| About this task |
From the entries below, extract every line that includes the word "sidebar".
*** Input data ***
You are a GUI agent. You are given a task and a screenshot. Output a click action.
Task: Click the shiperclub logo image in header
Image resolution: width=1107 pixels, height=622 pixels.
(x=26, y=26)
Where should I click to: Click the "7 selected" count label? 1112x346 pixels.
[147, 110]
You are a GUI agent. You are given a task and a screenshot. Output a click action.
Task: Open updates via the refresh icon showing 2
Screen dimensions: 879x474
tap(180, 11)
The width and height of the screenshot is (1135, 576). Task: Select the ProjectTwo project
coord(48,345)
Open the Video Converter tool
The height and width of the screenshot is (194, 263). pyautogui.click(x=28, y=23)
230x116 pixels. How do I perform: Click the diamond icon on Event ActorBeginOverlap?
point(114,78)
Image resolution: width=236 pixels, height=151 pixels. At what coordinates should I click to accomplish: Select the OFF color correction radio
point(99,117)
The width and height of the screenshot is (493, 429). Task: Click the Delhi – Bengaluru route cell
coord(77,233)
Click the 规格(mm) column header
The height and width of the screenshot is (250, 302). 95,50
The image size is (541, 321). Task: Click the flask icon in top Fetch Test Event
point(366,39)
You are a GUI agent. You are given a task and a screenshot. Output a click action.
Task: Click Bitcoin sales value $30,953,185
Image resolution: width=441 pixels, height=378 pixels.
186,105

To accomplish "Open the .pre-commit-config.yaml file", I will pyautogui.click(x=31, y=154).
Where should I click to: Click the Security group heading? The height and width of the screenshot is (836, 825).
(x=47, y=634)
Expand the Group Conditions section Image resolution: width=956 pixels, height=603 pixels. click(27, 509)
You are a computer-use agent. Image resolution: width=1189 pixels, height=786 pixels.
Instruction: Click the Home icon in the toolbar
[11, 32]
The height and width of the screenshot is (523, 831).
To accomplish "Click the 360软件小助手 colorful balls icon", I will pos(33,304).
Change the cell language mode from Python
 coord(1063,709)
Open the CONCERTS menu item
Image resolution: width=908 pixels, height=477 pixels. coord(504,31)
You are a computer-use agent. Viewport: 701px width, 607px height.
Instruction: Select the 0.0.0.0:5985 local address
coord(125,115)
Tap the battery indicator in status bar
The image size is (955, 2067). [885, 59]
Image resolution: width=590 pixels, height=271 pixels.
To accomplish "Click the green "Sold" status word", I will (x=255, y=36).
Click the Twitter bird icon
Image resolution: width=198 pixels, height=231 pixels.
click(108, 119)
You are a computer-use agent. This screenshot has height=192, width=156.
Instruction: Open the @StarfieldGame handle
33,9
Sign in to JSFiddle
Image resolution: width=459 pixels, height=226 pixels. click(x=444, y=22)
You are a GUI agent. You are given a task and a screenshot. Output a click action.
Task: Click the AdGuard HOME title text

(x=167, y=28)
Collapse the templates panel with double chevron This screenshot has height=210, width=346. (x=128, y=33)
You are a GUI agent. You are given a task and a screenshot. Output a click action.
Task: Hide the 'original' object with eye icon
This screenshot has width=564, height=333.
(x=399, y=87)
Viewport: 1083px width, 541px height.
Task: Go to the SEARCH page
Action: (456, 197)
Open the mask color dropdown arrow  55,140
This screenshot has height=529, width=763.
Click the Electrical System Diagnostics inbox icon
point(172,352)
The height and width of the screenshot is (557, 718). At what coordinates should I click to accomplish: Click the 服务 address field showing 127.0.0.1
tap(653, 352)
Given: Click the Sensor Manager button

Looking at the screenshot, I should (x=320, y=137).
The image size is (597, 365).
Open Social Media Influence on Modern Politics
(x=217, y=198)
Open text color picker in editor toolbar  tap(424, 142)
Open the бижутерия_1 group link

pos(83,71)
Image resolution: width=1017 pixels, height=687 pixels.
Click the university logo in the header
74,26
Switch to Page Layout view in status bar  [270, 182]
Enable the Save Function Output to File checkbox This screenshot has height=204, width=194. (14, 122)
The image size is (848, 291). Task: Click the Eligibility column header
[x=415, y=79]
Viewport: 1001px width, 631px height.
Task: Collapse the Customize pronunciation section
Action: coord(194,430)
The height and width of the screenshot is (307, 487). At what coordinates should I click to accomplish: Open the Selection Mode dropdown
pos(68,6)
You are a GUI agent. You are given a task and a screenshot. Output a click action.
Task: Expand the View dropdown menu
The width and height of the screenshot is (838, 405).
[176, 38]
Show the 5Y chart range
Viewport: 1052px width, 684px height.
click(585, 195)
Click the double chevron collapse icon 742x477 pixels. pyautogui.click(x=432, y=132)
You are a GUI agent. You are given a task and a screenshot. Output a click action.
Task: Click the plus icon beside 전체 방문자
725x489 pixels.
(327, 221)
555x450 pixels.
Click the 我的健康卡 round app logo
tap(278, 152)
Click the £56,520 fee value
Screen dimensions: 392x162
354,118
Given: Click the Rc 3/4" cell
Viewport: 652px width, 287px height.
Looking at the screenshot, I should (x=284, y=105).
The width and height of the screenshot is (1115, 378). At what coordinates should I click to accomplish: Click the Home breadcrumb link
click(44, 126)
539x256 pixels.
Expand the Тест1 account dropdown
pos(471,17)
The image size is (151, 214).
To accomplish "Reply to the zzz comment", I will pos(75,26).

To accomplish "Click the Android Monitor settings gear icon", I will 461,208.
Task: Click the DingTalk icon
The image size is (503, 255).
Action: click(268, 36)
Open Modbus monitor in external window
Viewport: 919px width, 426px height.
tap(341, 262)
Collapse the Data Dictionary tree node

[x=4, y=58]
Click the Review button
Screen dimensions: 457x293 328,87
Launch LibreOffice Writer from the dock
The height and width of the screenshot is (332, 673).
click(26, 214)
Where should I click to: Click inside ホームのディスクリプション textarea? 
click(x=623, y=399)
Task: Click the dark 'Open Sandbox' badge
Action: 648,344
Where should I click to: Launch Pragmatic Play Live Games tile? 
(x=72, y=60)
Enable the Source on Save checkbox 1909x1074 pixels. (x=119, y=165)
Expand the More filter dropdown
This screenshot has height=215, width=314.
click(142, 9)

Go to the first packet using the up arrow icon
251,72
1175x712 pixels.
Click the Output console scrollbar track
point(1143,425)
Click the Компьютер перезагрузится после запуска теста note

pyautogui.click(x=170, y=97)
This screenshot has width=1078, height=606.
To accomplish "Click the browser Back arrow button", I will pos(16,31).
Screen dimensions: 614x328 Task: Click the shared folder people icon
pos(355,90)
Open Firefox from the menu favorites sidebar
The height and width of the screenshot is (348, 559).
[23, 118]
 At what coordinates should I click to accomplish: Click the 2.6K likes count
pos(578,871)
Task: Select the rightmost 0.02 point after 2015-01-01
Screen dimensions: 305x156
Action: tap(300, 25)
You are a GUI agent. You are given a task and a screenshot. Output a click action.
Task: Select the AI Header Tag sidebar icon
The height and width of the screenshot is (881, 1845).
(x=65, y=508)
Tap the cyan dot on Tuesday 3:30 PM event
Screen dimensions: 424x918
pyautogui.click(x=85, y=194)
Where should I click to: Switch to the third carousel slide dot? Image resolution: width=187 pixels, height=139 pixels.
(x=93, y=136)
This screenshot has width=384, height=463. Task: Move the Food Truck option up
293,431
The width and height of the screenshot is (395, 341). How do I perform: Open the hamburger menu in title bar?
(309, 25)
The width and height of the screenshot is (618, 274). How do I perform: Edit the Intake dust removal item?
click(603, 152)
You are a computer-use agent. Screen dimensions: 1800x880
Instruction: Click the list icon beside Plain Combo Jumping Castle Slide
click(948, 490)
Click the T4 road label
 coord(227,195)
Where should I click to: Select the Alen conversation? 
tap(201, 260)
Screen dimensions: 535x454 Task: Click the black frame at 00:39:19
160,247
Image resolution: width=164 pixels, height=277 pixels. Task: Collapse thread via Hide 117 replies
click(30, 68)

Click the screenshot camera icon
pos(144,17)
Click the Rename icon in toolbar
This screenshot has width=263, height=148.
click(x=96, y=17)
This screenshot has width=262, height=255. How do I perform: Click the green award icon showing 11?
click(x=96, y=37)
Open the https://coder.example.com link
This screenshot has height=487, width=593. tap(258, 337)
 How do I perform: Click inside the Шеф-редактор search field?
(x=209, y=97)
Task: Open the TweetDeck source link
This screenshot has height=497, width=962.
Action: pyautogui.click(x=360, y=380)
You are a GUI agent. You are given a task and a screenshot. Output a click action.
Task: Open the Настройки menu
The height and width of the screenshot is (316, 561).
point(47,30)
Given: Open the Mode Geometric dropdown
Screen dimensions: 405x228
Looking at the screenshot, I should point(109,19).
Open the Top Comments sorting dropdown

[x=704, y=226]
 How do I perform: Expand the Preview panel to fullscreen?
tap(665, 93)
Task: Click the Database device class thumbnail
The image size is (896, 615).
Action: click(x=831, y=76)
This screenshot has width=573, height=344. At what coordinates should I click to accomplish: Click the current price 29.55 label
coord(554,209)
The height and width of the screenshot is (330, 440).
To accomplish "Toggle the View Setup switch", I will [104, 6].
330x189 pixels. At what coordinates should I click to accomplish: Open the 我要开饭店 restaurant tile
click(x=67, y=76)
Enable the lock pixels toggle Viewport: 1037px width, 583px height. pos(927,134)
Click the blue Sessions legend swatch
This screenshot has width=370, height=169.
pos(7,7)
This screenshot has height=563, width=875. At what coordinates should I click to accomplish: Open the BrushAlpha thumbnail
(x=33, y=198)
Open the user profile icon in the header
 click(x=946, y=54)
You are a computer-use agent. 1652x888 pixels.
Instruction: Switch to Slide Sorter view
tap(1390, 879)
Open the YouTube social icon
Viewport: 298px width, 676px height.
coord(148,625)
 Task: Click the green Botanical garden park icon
*** End of Input data ***
| Answer area |
Open Firefox from the menu favorites sidebar
Task: Select the AI Header Tag sidebar icon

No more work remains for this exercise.